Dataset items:
#####

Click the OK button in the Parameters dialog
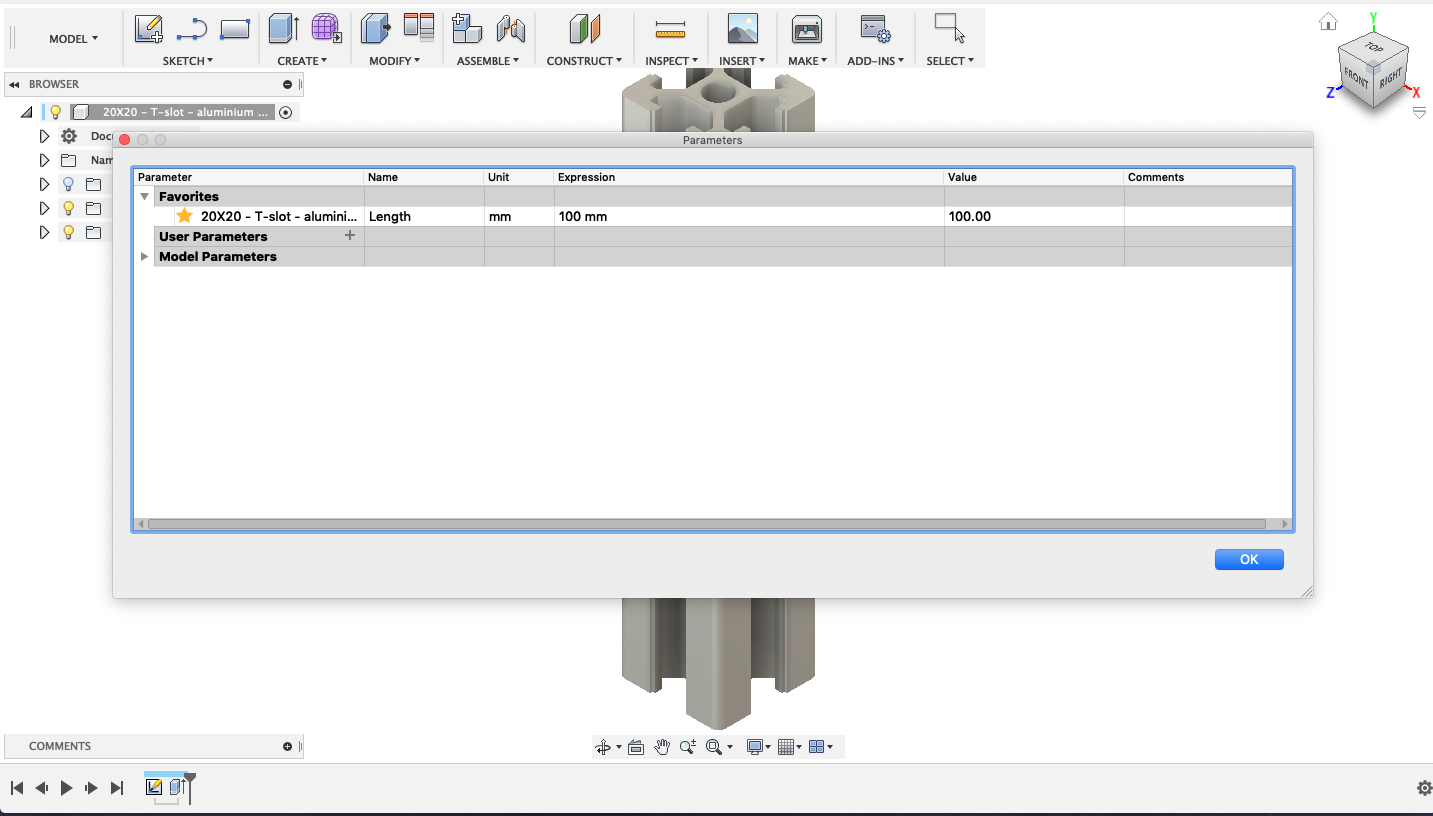Image resolution: width=1433 pixels, height=816 pixels. [1248, 560]
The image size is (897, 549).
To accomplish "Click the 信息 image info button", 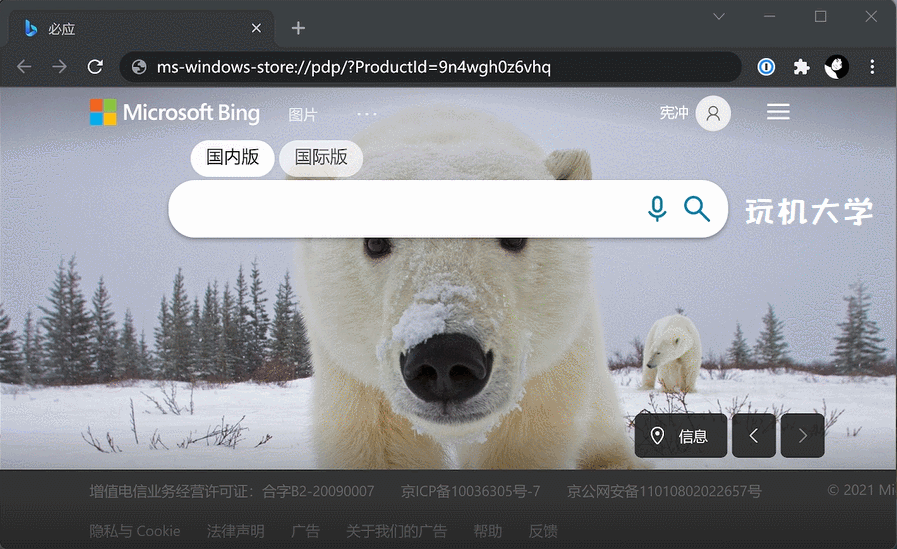I will (680, 436).
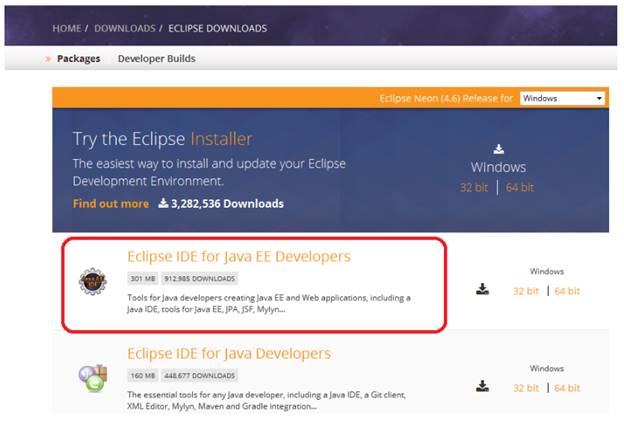Screen dimensions: 624x428
Task: Open Eclipse IDE for Java EE Developers title
Action: [x=239, y=257]
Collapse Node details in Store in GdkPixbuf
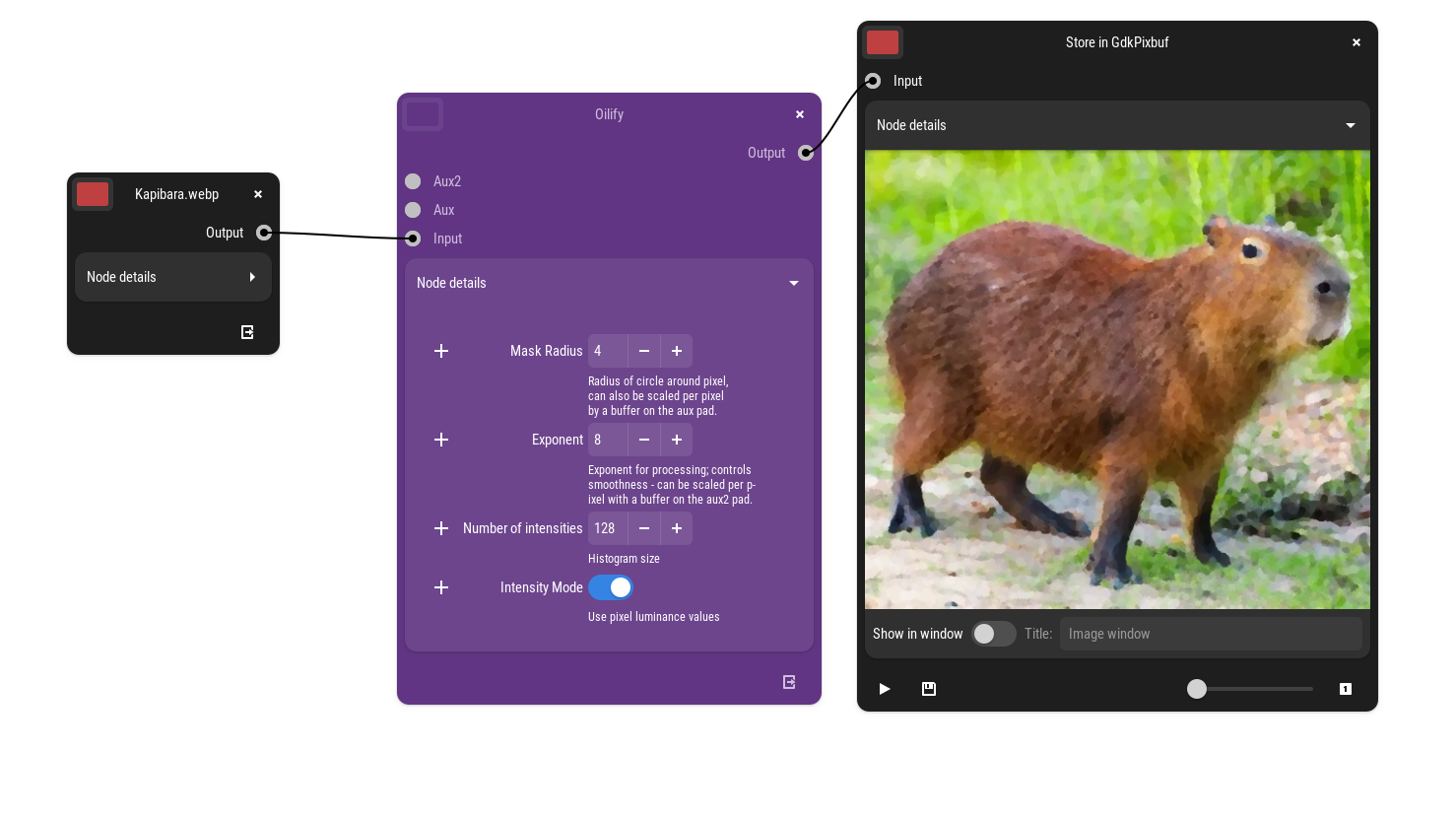The width and height of the screenshot is (1456, 820). pos(1350,125)
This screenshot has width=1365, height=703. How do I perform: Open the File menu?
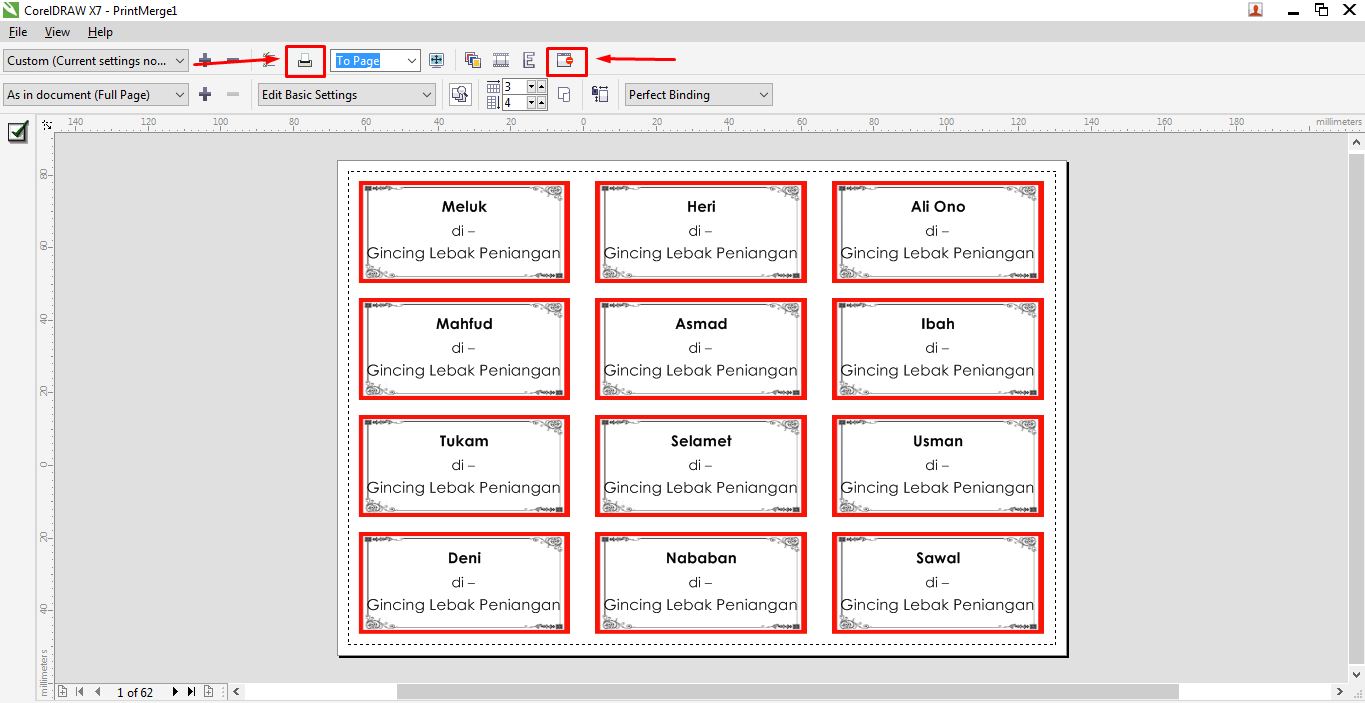point(17,31)
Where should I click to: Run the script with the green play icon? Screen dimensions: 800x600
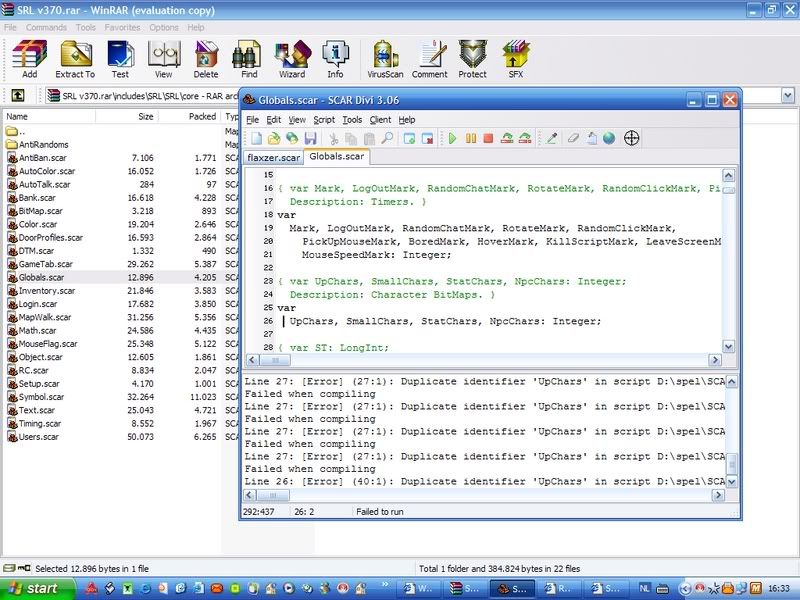(x=452, y=138)
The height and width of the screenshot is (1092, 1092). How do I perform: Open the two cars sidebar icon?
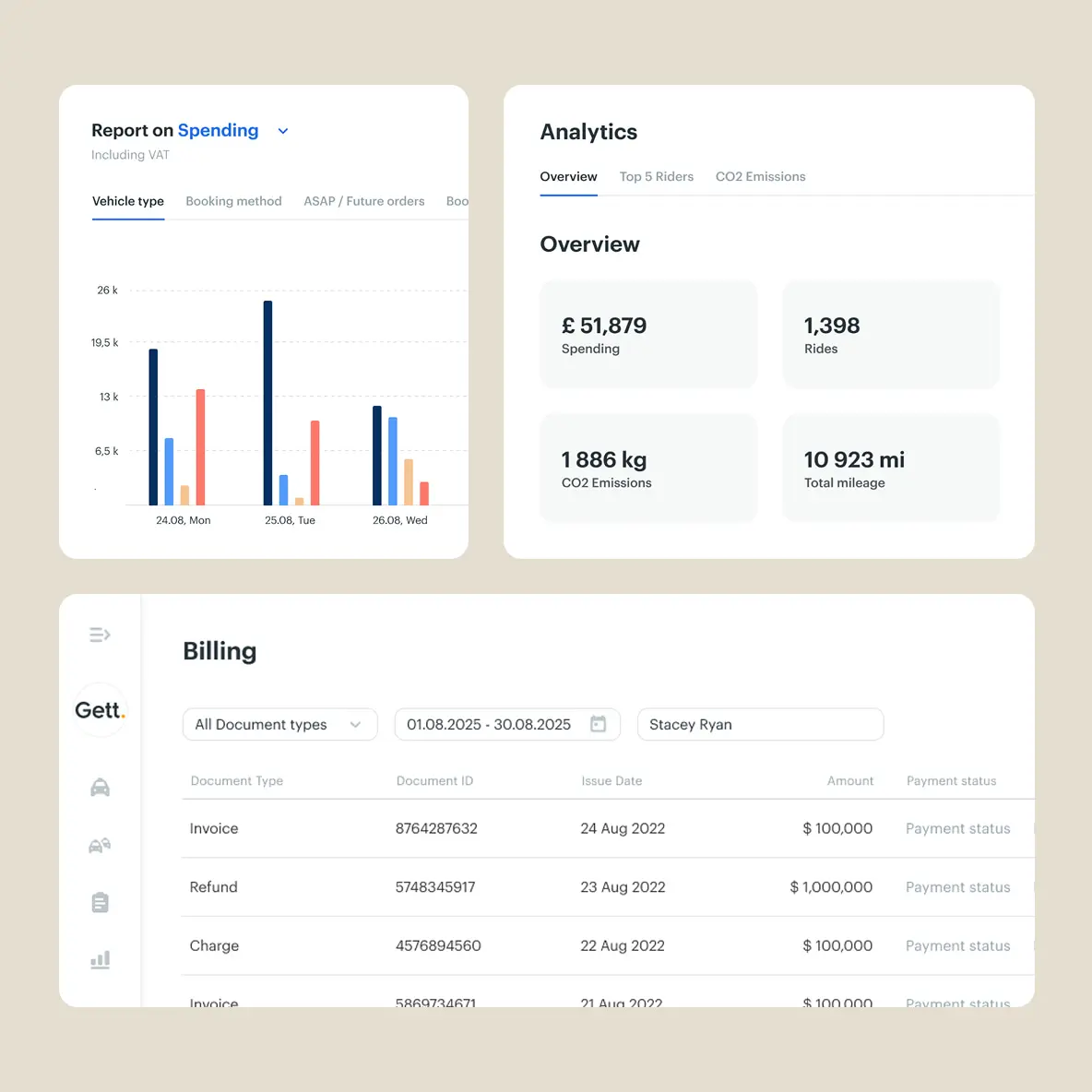coord(101,846)
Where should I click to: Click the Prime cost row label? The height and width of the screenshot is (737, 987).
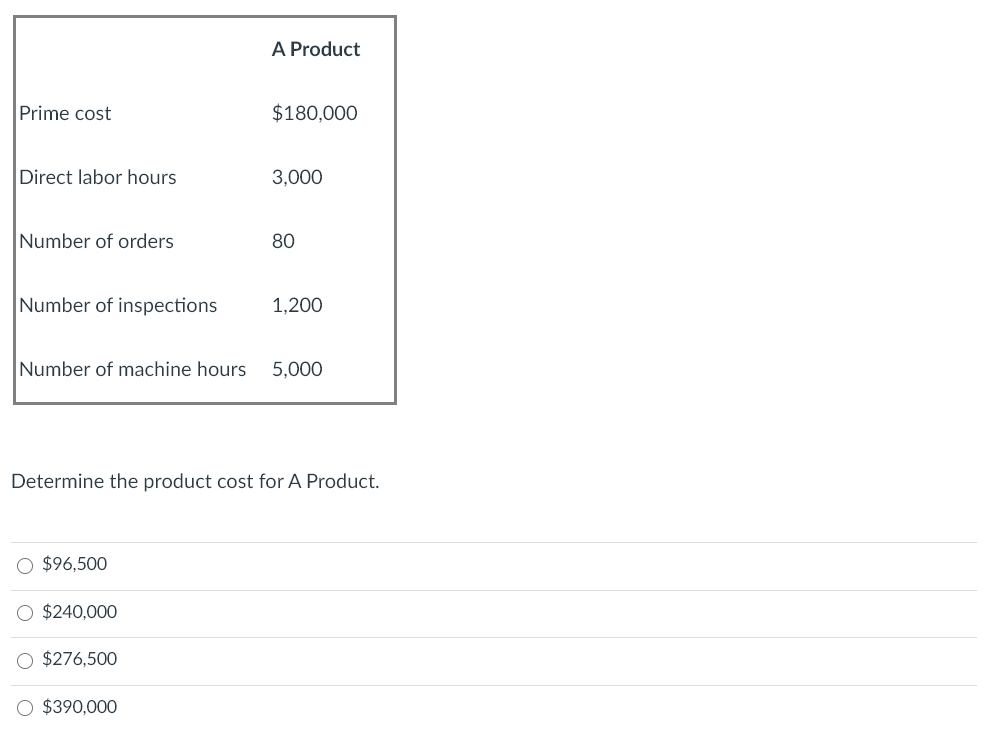(x=65, y=113)
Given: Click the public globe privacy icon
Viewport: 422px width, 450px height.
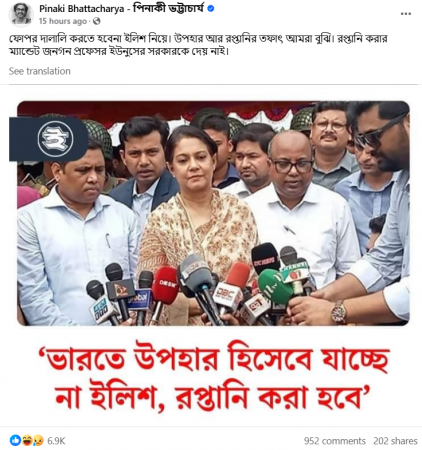Looking at the screenshot, I should [x=97, y=21].
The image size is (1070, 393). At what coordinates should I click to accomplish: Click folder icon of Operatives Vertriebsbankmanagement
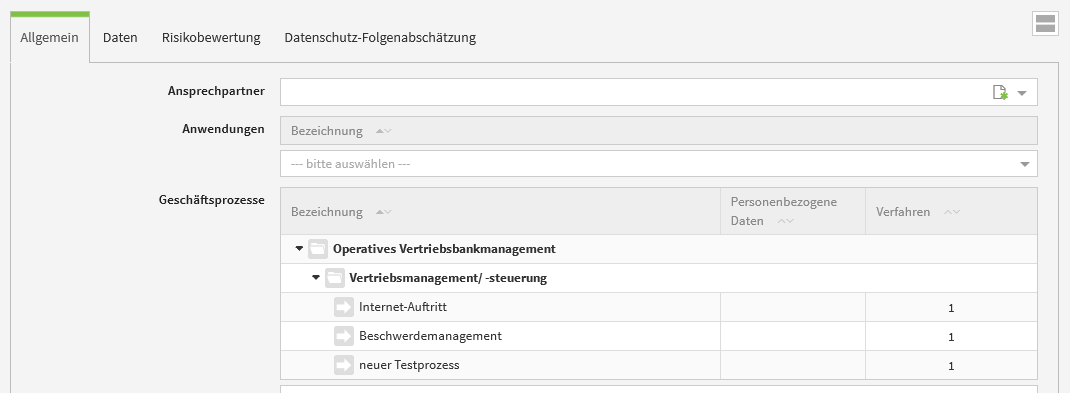[x=318, y=249]
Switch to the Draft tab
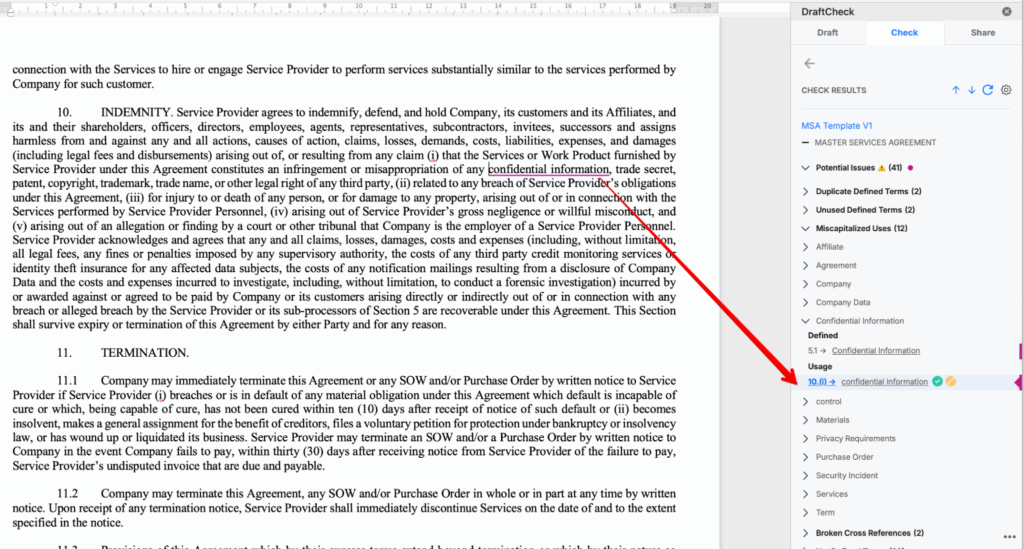 827,33
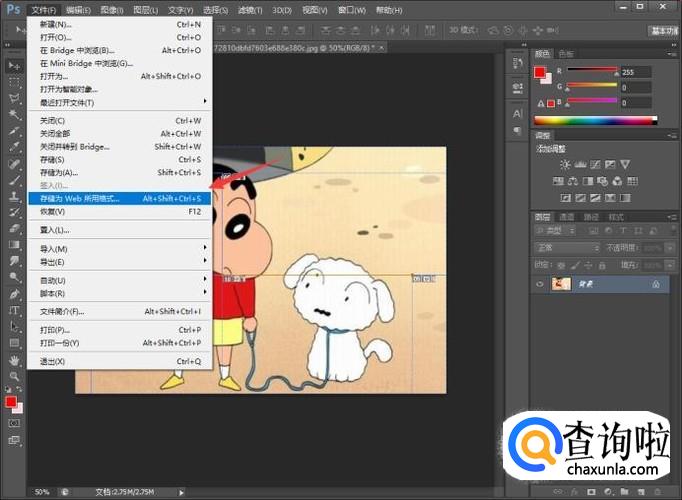Image resolution: width=682 pixels, height=500 pixels.
Task: Select the Hand tool
Action: tap(14, 359)
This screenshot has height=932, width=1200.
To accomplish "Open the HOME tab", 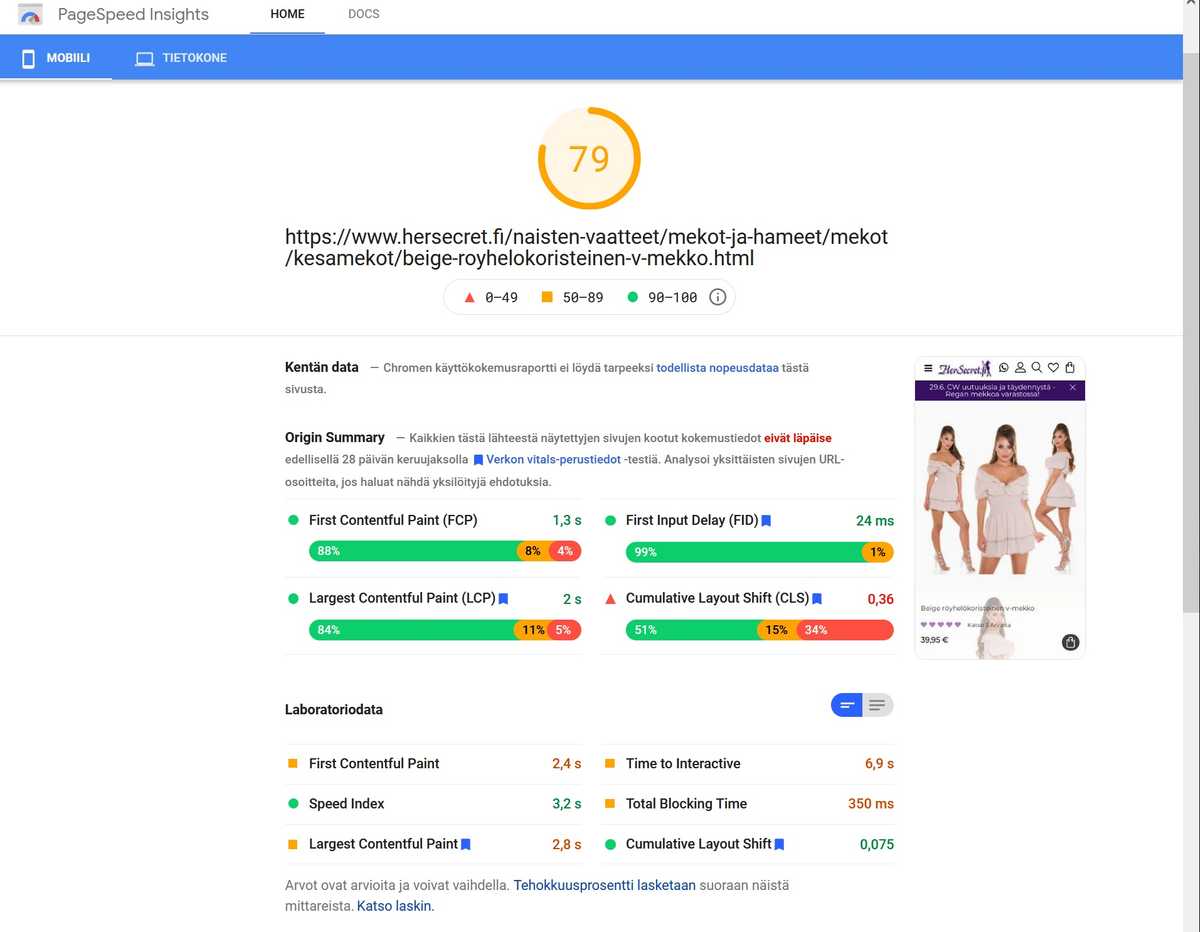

#####

Both the line containing "Where should I click to: Run" and the line containing "This screenshot has height=932, width=1200." above belong in the output, as do the lines between them. Print them exactly, without pictures.

Where should I click to: Run the script with the green play icon? Screen dimensions: 800x600
(x=452, y=138)
The height and width of the screenshot is (1092, 1092). How do I perform: Open the two cars sidebar icon?
coord(101,846)
Where should I click to: Click the Prime cost row label? The height and width of the screenshot is (737, 987).
(x=65, y=113)
Given: Click the public globe privacy icon
Viewport: 422px width, 450px height.
Looking at the screenshot, I should [x=97, y=21].
The image size is (1070, 393). At what coordinates should I click to accomplish: Click folder icon of Operatives Vertriebsbankmanagement
[x=318, y=249]
Switch to the Draft tab
 827,33
Image resolution: width=682 pixels, height=500 pixels.
Task: Select the Hand tool
Action: tap(14, 359)
This screenshot has height=932, width=1200.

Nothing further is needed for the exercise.